Ma ritorniamo in teatro. La storia è ambientata negli anni quaranta in un’America vitalistica già contaminata dall’ossessione del denaro, dell’apparire, del successo. Il personaggio centrale è Willy Loman un anziano padre di due figli, sempre in giro nel nord est dell’America con le sue valige piene di merce da vendere. Piene, in realtà di sogni che non si avverano mai. Un uomo che non sa, non vuole vedere la realtà e riversa sul figlio Biff le attese frustrate di quel successo che la vita gli ha sempre negato. L’altro figlio Happy è un essere sbiadito senza personalità si accontenta di un lavoro modesto e dedica il tempo libero a sedurre le procaci ragazze del posto. È violento il rapporto di amore e odio fra padre e Biff, il figlio adorato e odiato. Un ragazzo che rifiuta, che rinuncia al sogno americano dal giorno in cui scopre il padre con una ragazza in un albergo di Boston. Un colpo da cui non si riprenderà. Cade la figura del padre e con lui i valori e gli ideali che per tanti anni ha rappresentato. Un colpo mortale che gli cambia la vita. Willy vede la sua vita un completo fallimento e la ripercorre tra ricordi e scelte sbagliate. Alla fine il vecchio, umiliato dal cinico datore di lavoro che lo licenzia e in preda al senso di colpa e alla disperazione, prende coscienza dell’inutilità della propria vita. Decide quindi di farla finita, camuffando il suicidio per permettere alla moglie, ma in realtà al figlio, di riscuotere l’assicurazione sulla vita.
Questa pièce è il trionfo della disperazione indotta da una società sottoposta alla sola legge del profitto.
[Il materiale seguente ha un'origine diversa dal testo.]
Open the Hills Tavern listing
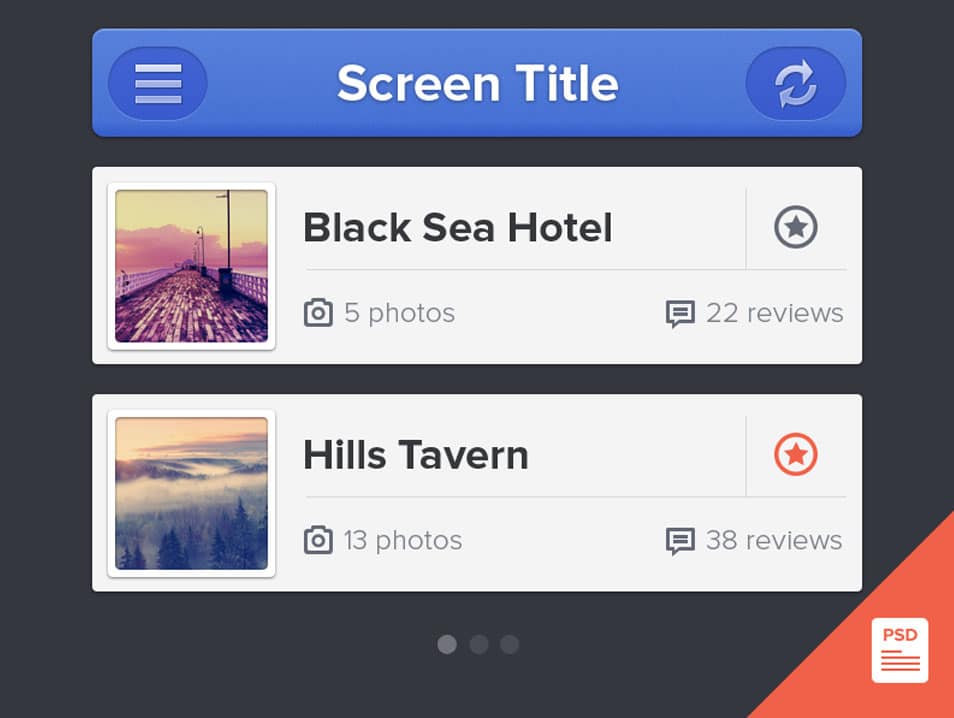954x718 pixels. (x=416, y=454)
È l’epifania dell’incapacità dell’uomo di accettare la dura realtà della vita rifugiandosi in quella virtuale dei sogni impossibili. Una nevrosi onirica che impatta con una realtà drammatica fino alla fine inevitabile e liberatoria del suicidio.
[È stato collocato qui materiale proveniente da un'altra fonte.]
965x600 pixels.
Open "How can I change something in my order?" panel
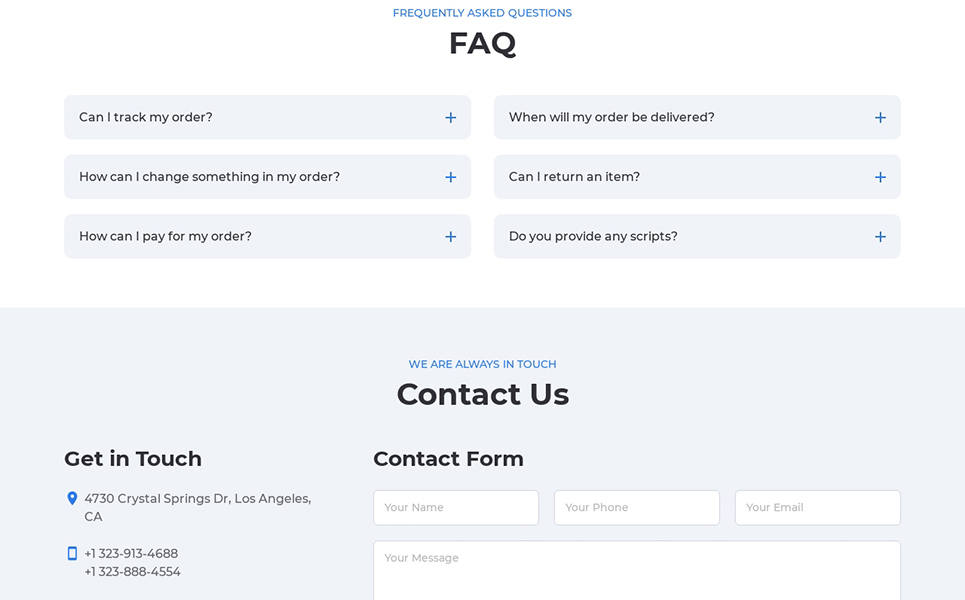click(x=267, y=177)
Dal punto di vista formale il regista Elio De Capitani ha magistralmente sottolineato i numerosi flash back. Passato e presente si sovrappongono e si intersecano, anche quando rimescola passato e presente nei colloqui col fantomatico Ben il mitico fratello che ha fatto fortuna in Alaska. Salti temporali che creano nello spettatore un brevissimo sconcerto e un moltiplicarsi di emozioni.
Elio De Capitani nella veste di regista ha impresso un ritmo asciutto e denso di grande forza espressiva ben coadiuvato da una semplice e assolutamente funzionale scenografia di Carlo Sala. Di notevole impatto emozionale l’interpretazione sofferta di un Elio De Capitani in grande spolvero. Buona la prova di Cristina Crippa (anche se l’espressione vocale è monocorde) nella parte della moglie Linda che, con accenti di sincera disperazione, cerca di tenere unita la famiglia. Di ottimo livello Angelo Di Genio nella parte del figlio BIff che alterna scatti nevrotici ad una bontà di fondo. Eccellente Gabriele Calindri in quella del fantasmatico Ben. Bravi gli altri interpreti da Marco Bonadei (Herry), Federico Vanni, Matthieu Pastore, Vincenzo Zampa, Alice Redini, Marta Pizzagallo.
Una particolare menzione merita Michele Ceglia che, alternando luci intense e oscurità, crea atmosfere fortemente funzionali all’azione e alla psicologia dei personaggi così come le musiche e il suono curato da Giuseppe Marzoli.